Riesco a immaginare come sarebbe la mia vita per Cristo, con Cristo ed in Cristo?

 

La consacrazione: tra paura,  stupore e gioia

a)  La consacrazione come memoriale dell’incarnazione

Il primo sentimento è lo spavento dell’incontro dell’infinitamente piccolo che è l’uomo con l’infinitamente grande che è Dio; Dio è presente nei sacramenti, nei fratelli, in particolare nei poveri, ma soprattutto Dio è presente nella sua Parola e nella “frazione del pane”. Il Creatore del mondo è lì presente di fronte a me; non capisco come possiamo noi restare così tranquilli; come è possibile che non ci scoppi il cuore come ai discepoli di Emmaus di fronte a questa meraviglia. Ho mai realizzato nella mia vita cosa mi sta accadendo in quei momenti e cosa eventualmente ho provato?

b)   La consacrazione come memoriale della passione

Il secondo sentimento è il sentirsi amati da Dio; questo momento ci porta a rivivere la passione di Cristo: il pane spezzato ed il vino versato ci richiamano al fatto che siamo di fronte al capovolgimento dell’impianto religioso. Non c’è più l’offerta dell’uomo che cerca la benevolenza e l’amicizia di Dio, ma l’offerta di Dio che cerca l’amore dell’uomo. Cosa provo nel sentirmi amato da Dio in modo così forte “nonostante” me?
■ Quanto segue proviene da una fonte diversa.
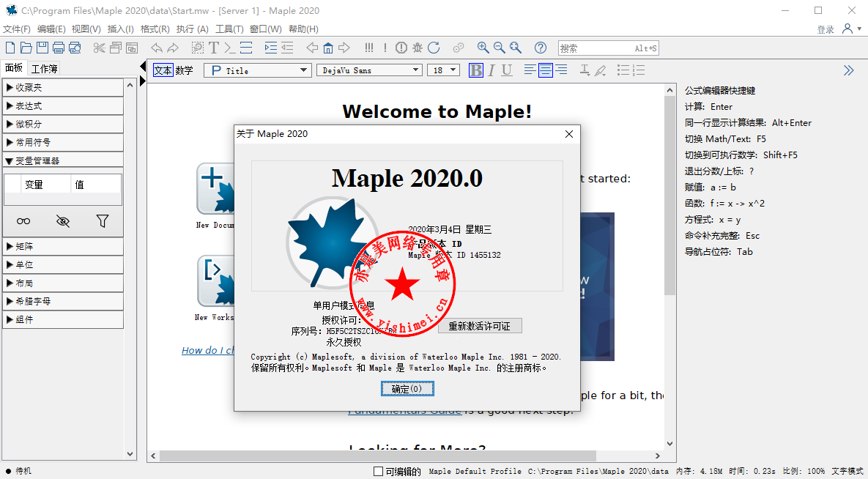The height and width of the screenshot is (479, 868).
Task: Toggle bold text formatting
Action: 476,70
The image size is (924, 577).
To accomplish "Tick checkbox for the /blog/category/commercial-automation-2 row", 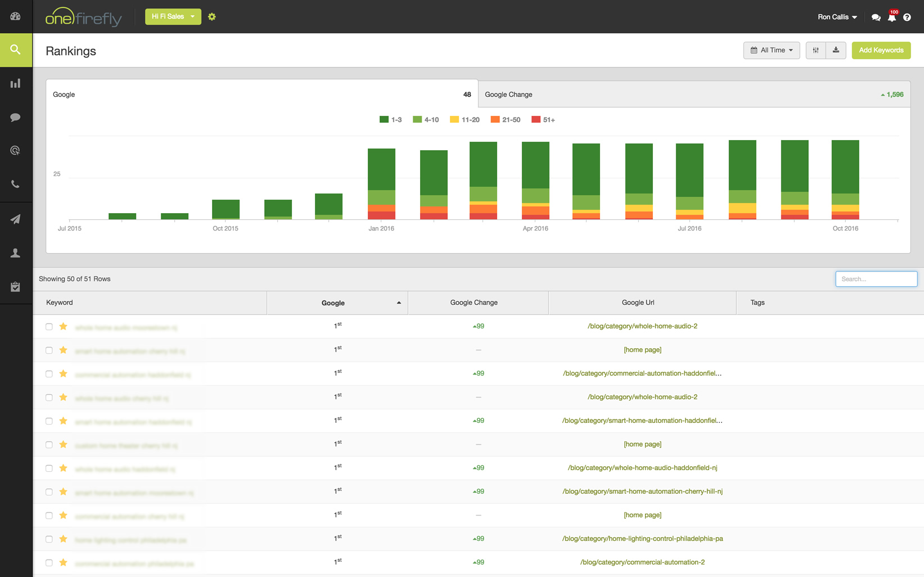I will click(49, 563).
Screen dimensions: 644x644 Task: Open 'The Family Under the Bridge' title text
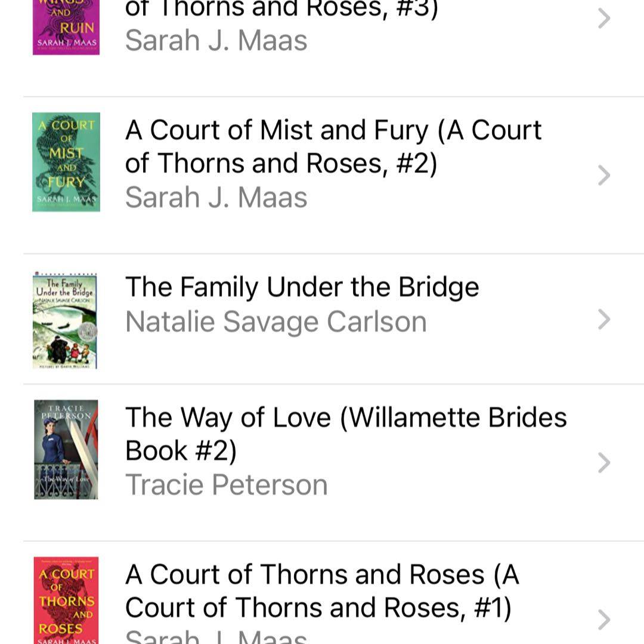tap(302, 287)
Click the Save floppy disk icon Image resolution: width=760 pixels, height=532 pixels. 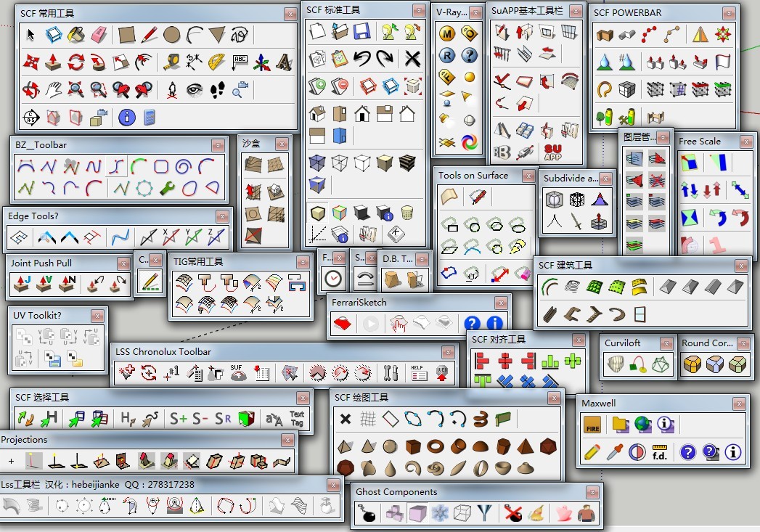(x=362, y=31)
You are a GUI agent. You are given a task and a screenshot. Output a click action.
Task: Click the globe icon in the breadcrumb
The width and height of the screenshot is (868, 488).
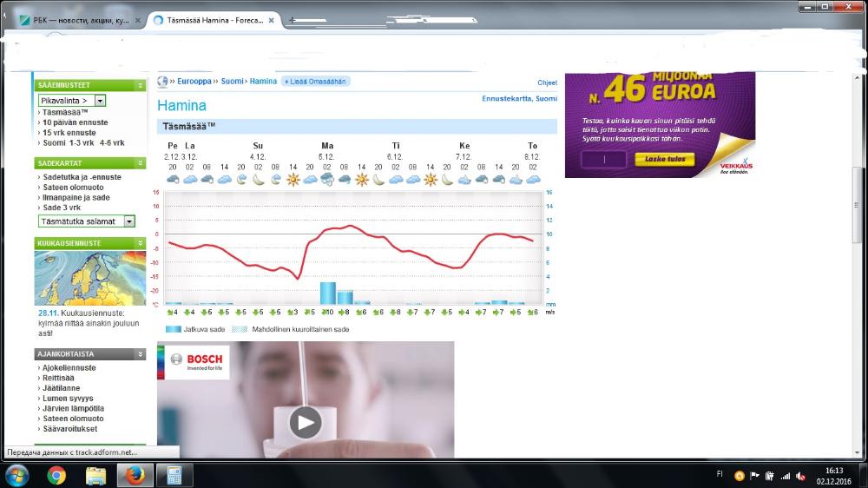point(162,82)
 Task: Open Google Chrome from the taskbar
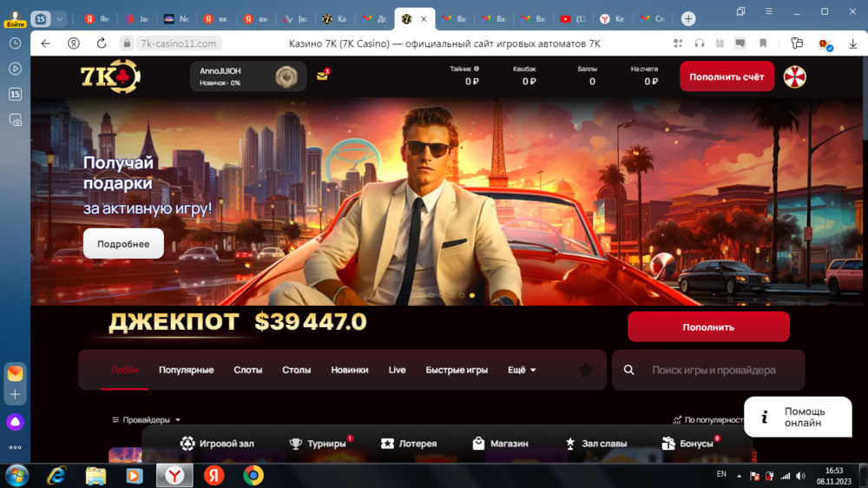(253, 475)
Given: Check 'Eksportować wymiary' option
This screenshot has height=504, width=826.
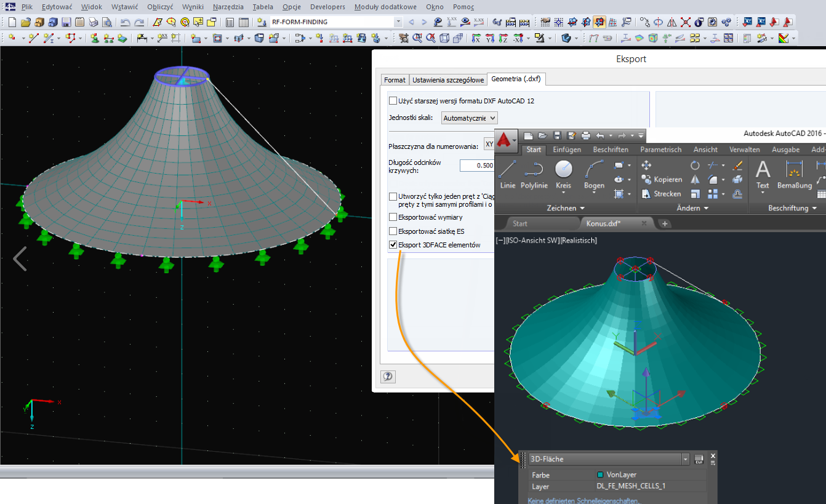Looking at the screenshot, I should pyautogui.click(x=393, y=217).
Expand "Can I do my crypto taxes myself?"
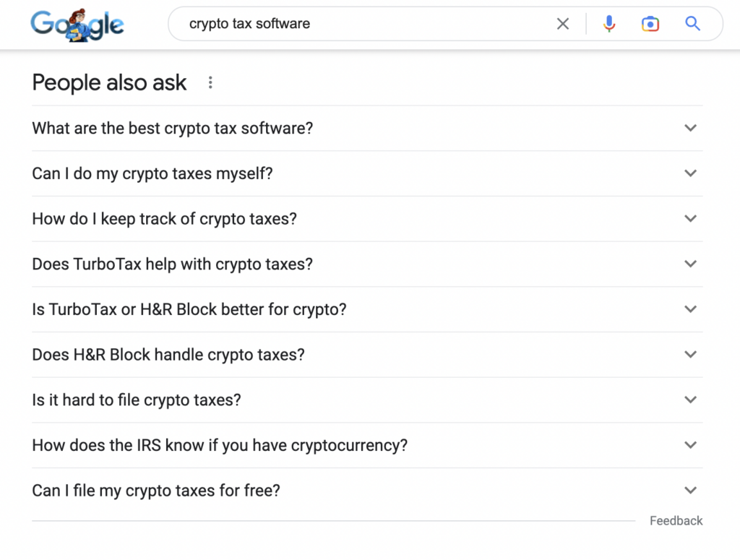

c)   La consacrazione come memoriale della resurrezione

Il terzo sentimento è la consapevolezza di sapere che Dio è l’Emmanuele, “il Dio con noi”; quel pane e quel vino non sono il corpo e il sangue di un morto, ma del Dio vivente e risorto. Ho mai provato la gioia di non sentirmi solo, ma sempre accompagnato da Dio?